Il deputato Pd Michele Anzaldi insiste per la messa in onda sostenendo che “nessuna legge impedisce di dare spazio ad un fatto di cronaca politica. Il Movimento 5 stelle era nato all’insegna della trasparenza e dello streaming, ora vuole insabbiare le sue magagne? Se veramente i dubbi nascessero dal fatto che le Iene non sarebbero state ricondotte sotto una testata giornalistica per questa tornata elettorale, basterebbe mandare in onda l’inchiesta in uno dei tanti spazi informativi di Mediaset”. Emanuele Fiano rincara la dose tirando in ballo “inconfessabili motivi” che “impediscono la messa in onda” e “l’opacità dell’intero sistema di rapporti tra l’azienda di Casaleggio e i gruppi e i soldi pubblici”.

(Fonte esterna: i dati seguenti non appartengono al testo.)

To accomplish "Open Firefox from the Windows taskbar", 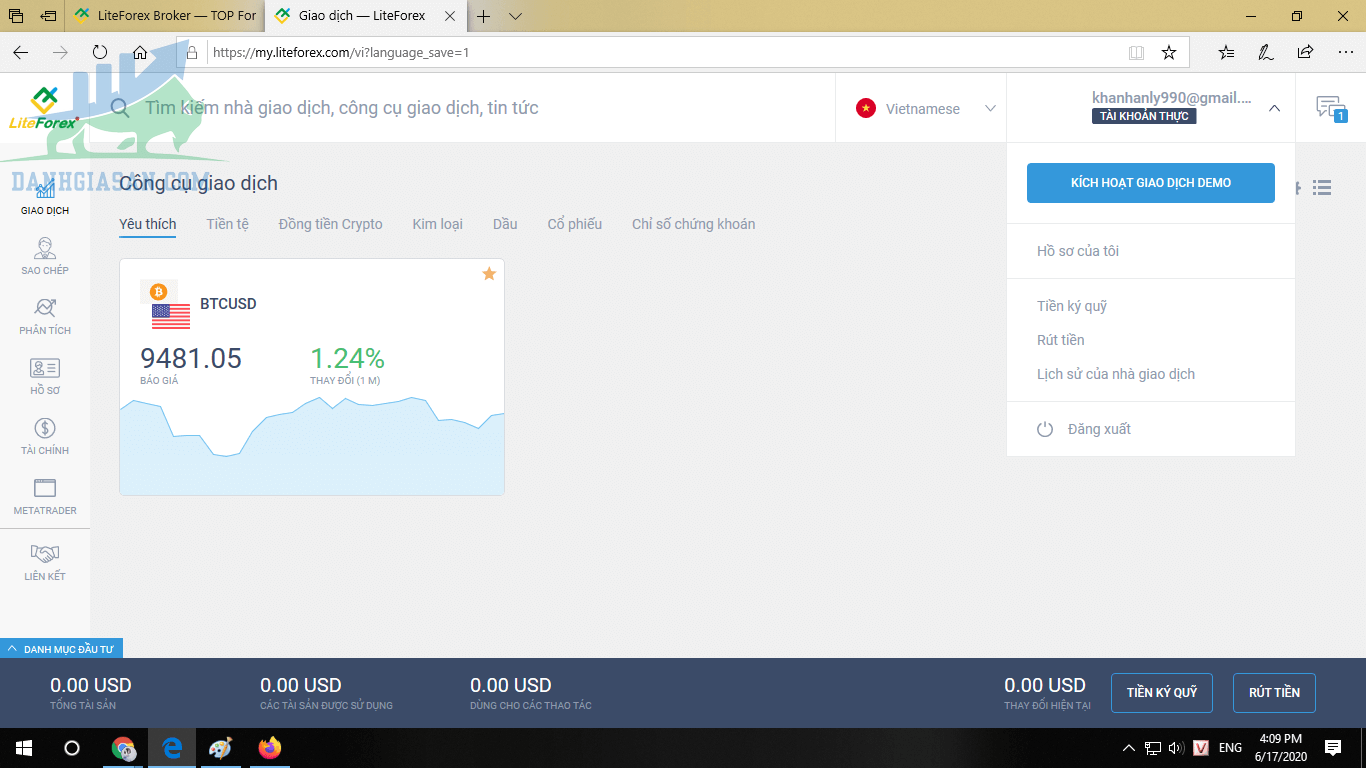I will [270, 748].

In realtà Le Iene nel 2016, prima del referendum costituzionale, presero una decisione analoga riguardo a un servizio che riguardava il leader Pd: la trasmissione rinunciò alla messa in onda di un servizio sul mancato aggiornamento degli ausili per i disabili promesso da Matteo Renzi. Il video fu però postato sul sito. “Quando Renzi fece una figuraccia con i disabili prima del referendum le Iene non poterono uscire col servizio”, commenta la deputata del M5S Carla Ruocco. “E dov’era Anzaldi all’epoca? Dove Fiano? Dove il resto del Pd? A trincerarsi dietro la stessa par condicio che oggi attaccano. Per noi le iene possono anche uscire col servizio, non abbiamo nulla da nascondere. Chi sbaglia nel M5S paga, loro invece ne fanno curriculum e li candidano. a proposito: quanto ha restituito Anzaldi? Zero, come i suoi colleghi di partito”.